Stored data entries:
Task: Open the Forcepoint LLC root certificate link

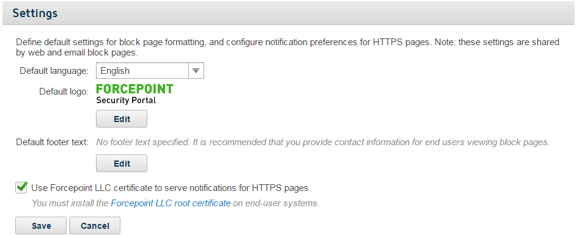Action: (x=171, y=203)
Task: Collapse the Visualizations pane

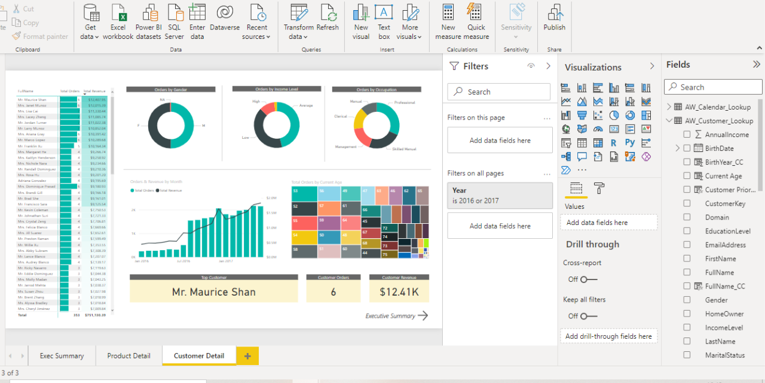Action: coord(652,66)
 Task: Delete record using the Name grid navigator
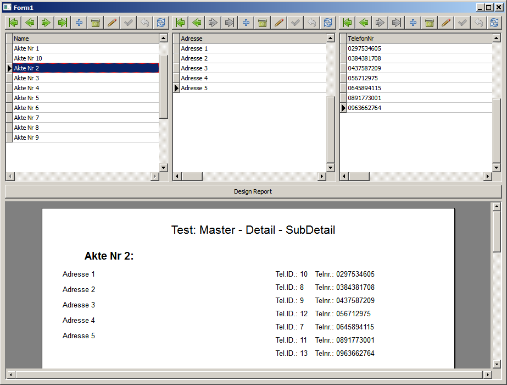click(x=96, y=23)
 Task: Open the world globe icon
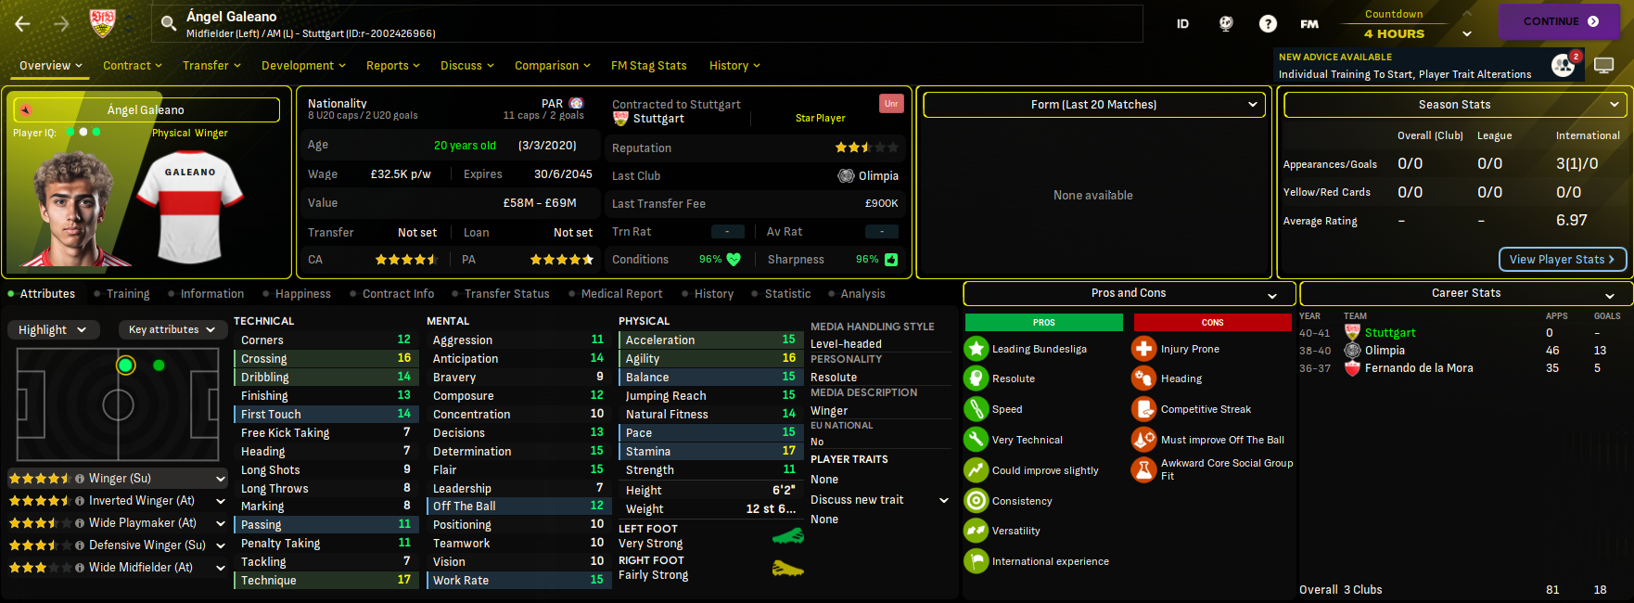[1226, 24]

WHAT IS EXPECTED:
Leaving the pictures out, transcribe the entries above exactly as written.

PROBLEM SOLUTION:
Task: Open the Forcepoint LLC root certificate link

Action: (x=171, y=203)
Task: Collapse the Visualizations pane

Action: coord(652,66)
 Task: Delete record using the Name grid navigator
click(x=96, y=23)
 Task: Open the world globe icon
[1226, 24]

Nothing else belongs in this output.